Er steigt vom Ross, als Nummer 8 in einem Tiroler Landes-Ranking, um fünf Plätze gefallen ausgerechnet in den letzten Wochen seiner Regentschaft, hergewatscht im letzten Amtsjahr. Es mag der Anfangsschwung weggewesen sein zuletzt, er hat seinen Nachfolger verräumt um den Preis, selber blutig geschlagen zu sein und den neuen Nachfolger nicht bestimmen zu können, er hat sich für sein Gesamttirol geschlagen, ohne dessen bisher konkretestes Projekt, die Bank, durchzukriegen. Es hat in diesem Streit gewundert, wie wenig Rückhalt er hatte.

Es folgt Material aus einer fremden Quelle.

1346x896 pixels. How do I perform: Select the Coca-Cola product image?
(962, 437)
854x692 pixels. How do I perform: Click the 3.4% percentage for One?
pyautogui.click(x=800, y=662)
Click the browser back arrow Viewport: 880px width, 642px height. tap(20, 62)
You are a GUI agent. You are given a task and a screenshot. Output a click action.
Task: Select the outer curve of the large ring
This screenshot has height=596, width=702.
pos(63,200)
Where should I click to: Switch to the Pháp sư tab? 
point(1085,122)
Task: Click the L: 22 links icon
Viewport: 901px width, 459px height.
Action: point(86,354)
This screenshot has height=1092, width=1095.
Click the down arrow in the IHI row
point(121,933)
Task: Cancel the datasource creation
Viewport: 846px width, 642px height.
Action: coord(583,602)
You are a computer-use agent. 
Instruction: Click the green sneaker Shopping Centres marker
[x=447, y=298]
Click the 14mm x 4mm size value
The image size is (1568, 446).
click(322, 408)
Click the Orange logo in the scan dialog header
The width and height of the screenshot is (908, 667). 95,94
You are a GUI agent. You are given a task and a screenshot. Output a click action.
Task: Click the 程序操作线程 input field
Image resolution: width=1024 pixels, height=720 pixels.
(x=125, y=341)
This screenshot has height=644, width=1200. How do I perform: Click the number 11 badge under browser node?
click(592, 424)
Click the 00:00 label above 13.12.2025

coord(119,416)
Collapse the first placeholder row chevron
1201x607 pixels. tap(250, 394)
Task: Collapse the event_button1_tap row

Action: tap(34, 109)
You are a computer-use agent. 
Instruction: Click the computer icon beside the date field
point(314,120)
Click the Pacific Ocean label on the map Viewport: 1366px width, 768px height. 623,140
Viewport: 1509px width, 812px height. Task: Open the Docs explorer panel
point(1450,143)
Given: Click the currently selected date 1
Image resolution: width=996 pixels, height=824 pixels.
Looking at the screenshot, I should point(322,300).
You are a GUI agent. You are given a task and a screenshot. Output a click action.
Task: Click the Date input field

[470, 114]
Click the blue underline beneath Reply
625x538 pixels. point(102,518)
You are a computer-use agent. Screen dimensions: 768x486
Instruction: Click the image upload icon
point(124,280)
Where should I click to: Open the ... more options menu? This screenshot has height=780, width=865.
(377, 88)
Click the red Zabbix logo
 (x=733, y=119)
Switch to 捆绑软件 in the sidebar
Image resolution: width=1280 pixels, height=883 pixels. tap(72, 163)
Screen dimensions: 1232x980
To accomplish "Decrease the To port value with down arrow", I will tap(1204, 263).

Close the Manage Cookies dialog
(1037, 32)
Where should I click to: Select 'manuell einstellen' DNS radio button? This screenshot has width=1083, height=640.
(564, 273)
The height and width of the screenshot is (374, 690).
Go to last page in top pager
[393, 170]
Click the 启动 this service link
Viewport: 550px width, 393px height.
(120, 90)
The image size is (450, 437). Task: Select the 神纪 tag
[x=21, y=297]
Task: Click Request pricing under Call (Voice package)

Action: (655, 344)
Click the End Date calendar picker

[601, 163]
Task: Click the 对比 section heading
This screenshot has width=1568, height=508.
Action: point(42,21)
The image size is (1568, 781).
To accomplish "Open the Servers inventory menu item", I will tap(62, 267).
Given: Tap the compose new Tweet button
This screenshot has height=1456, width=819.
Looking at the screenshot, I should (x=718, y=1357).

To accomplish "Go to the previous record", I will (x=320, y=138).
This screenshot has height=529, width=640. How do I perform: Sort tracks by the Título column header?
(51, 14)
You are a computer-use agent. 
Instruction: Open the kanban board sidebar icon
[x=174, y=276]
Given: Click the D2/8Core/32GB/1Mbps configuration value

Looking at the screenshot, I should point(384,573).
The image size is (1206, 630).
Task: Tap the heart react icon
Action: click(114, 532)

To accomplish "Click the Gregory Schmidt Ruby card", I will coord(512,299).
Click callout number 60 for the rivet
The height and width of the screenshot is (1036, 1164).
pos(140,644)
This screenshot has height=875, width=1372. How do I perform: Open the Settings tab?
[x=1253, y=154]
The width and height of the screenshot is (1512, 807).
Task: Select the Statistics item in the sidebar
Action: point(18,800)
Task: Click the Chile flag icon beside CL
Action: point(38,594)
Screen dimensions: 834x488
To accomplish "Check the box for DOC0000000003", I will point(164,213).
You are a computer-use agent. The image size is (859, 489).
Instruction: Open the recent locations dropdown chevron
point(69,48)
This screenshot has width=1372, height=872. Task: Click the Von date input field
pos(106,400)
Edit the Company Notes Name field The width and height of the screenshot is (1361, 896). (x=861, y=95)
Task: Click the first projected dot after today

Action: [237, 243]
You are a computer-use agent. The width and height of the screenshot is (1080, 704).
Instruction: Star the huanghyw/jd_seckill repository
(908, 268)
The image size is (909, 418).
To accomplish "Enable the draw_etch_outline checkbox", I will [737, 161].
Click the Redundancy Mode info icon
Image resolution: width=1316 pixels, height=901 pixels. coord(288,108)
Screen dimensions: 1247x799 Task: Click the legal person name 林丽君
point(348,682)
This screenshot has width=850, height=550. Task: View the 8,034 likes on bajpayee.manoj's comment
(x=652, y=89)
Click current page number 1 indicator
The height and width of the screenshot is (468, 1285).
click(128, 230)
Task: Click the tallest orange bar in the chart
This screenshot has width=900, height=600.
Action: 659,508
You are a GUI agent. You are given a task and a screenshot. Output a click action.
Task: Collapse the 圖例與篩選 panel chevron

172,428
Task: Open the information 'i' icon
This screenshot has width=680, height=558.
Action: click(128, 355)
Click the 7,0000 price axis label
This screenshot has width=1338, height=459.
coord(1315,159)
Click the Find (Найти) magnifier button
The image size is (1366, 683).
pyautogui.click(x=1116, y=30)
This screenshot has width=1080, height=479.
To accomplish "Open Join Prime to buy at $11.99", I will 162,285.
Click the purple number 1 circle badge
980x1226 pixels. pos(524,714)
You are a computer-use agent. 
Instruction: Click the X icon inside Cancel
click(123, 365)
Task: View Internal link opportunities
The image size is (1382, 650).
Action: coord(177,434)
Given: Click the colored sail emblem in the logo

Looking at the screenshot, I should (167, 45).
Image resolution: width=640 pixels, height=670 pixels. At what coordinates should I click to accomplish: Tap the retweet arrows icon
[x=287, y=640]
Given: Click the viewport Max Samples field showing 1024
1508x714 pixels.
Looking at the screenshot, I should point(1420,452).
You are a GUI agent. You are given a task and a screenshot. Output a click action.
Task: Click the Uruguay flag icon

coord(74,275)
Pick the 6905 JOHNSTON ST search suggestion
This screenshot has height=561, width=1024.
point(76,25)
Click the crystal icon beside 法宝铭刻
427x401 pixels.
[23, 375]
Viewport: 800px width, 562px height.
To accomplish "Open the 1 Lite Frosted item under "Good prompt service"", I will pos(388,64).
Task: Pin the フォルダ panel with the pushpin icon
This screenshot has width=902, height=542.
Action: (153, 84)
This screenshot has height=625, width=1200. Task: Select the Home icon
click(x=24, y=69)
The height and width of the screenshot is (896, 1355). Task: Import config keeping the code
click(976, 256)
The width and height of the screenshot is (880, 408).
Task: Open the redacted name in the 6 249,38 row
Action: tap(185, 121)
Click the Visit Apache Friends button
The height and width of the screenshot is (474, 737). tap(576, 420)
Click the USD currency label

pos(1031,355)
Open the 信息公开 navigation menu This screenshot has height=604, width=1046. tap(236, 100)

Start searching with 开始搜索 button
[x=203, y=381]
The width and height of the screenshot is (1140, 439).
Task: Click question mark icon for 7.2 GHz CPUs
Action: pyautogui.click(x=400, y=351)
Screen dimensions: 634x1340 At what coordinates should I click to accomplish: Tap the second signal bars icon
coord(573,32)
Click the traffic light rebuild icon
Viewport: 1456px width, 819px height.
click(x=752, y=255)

Er ist natürlich auch ein Machtmensch, der die Grenzen seiner Macht erkannt hat und sie hochmütig zur Kenntnis nimmt, aber letztlich passt so ein Abgang zu ihm: stolz, durchaus arrogant, gegenüber jenen, die seine Qualität nicht verstanden haben, aber mit dem Kopf oben, schlussendlich freiwillig, wenn auch geschoben und gezogen, aber keinen Tag zu früh, keinen Tag zu spät, weingartnerisch.

 

Der Aufsichtsratsvorsitzende der Tirol AG schließt seine Akten, ich finde, sie sind aufgeräumt; in einigen wird noch geblättert werden müssen.